Thiruvananthapuram: Kerala Government is struggling to make ends meet as the total plan fund expenditure of various projects for the current financial year stood at 43.17 per cent. In fact, the deepening financial crisis in the state has hampered various projects announced earlier this year.
It is worth noting that by December 2021, when the impact of the Covid-19 pandemic was at its peak, the government spent 47 per cent of the total outlay announced for the financial year. Despite the pandemic recession long gone, the state government continues to refrain from spending the money.
According to Plan Space, a web-based integrated information system to monitor and evaluate the progress of schemes, the total project allocation or aggregate plan outlay, including local self-government schemes and central aid schemes, is Rs 39,640.19 crores. Of this, 43.17 per cent has been spent so far in the financial year.
Further, the fund allocated for projects, excluding local self-government bodies, stood at Rs 22,322 crores. Only 39.95 per cent of the total outlay is used. Meanwhile, only 51.42 per cent of the Rs 8048 crore allocated for local bodies is so far utilized.

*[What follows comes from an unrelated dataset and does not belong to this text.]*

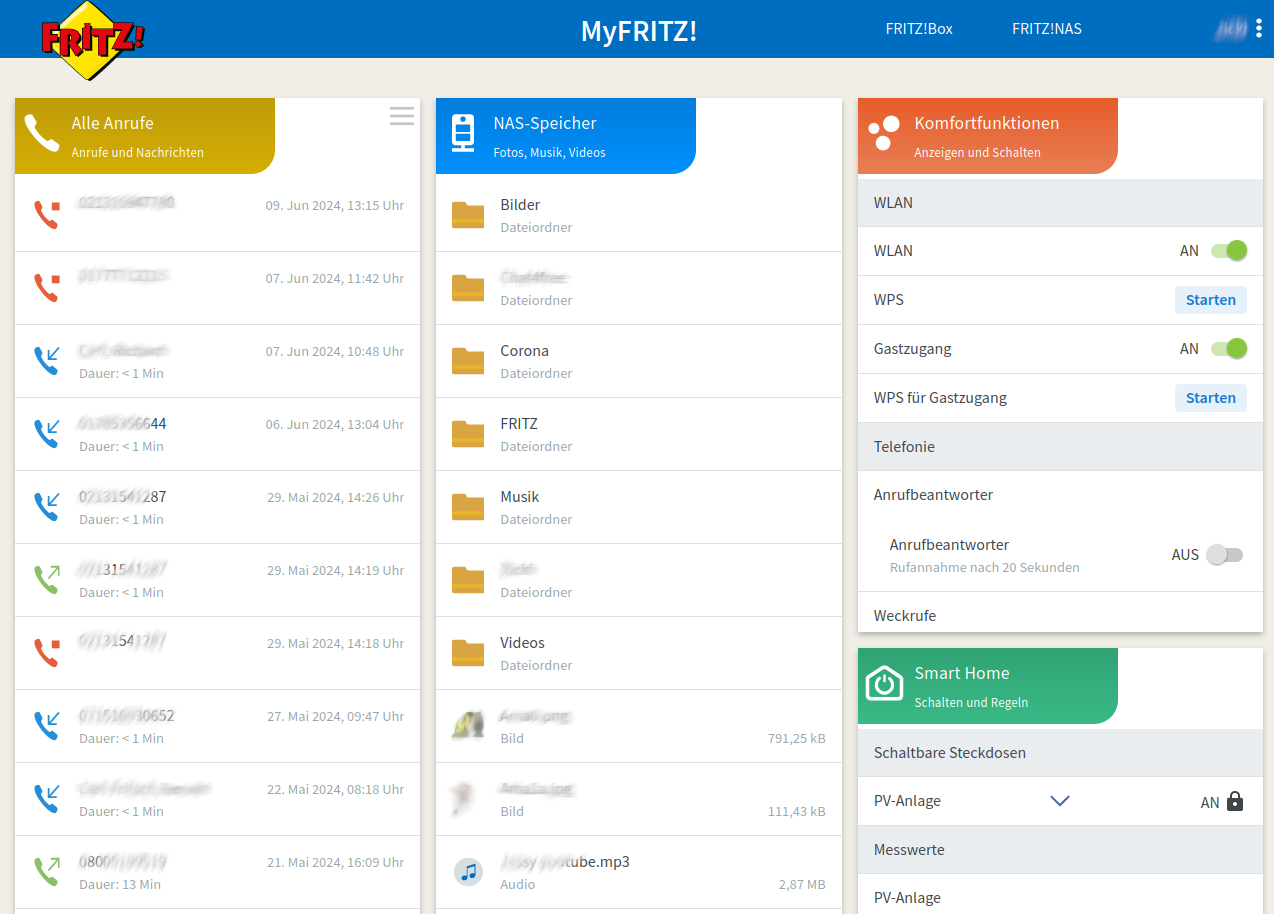Click the Alle Anrufe phone handset icon
The width and height of the screenshot is (1274, 914).
click(42, 133)
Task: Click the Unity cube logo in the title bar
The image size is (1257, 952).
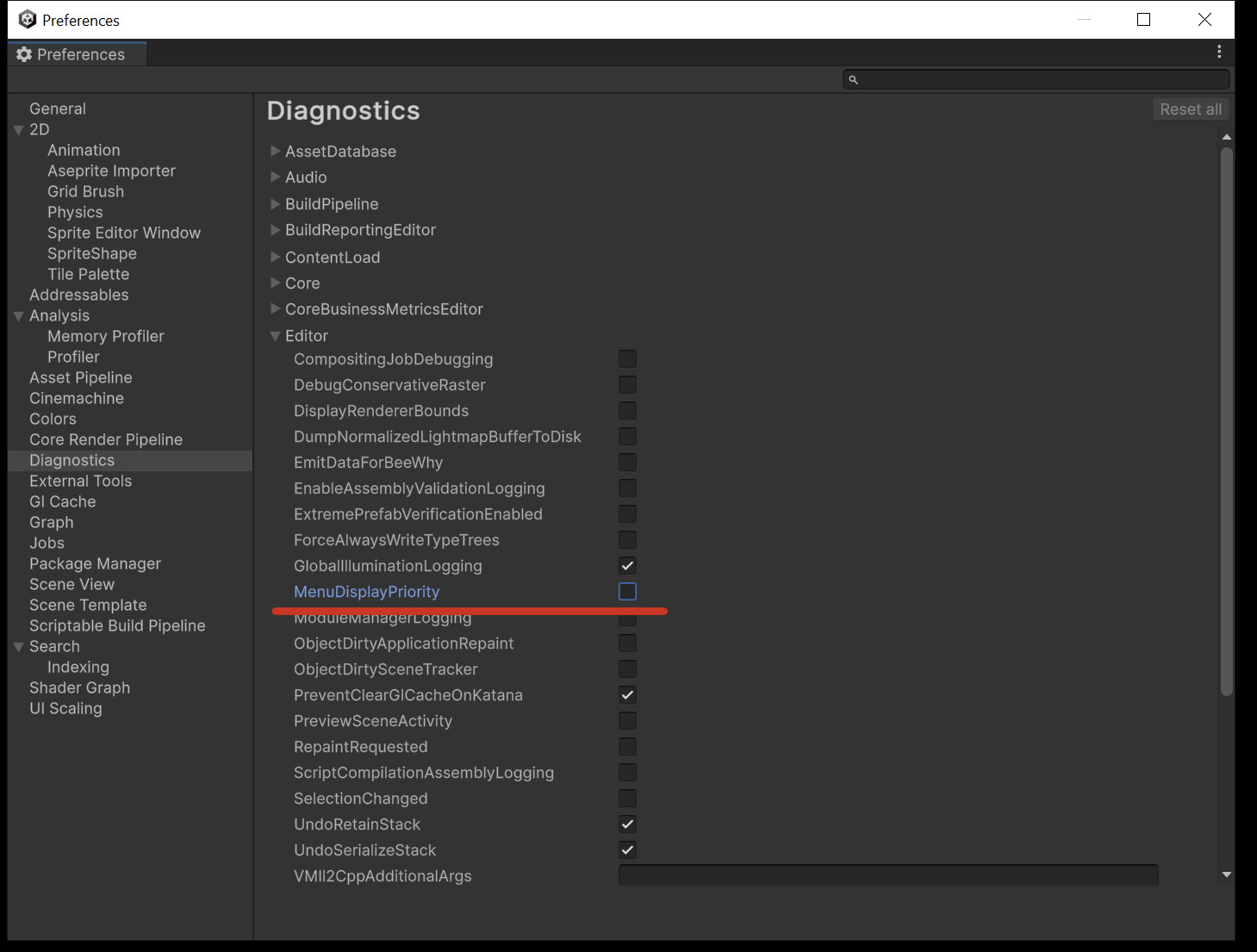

With only three months remaining for the financial year 2022/23 to end, it is still unclear whether the government will utilise the total outlay allocated for various projects. However, for the past few years, the government has dropped the practice of cutting down project expenditures if the state treasury faces financial woes. Instead, the government opted to continue spending as much as possible and include the unused amount in the electronic ledger for the next FY. It is predicted that the government will follow this practice again by the end of FY 2022/23.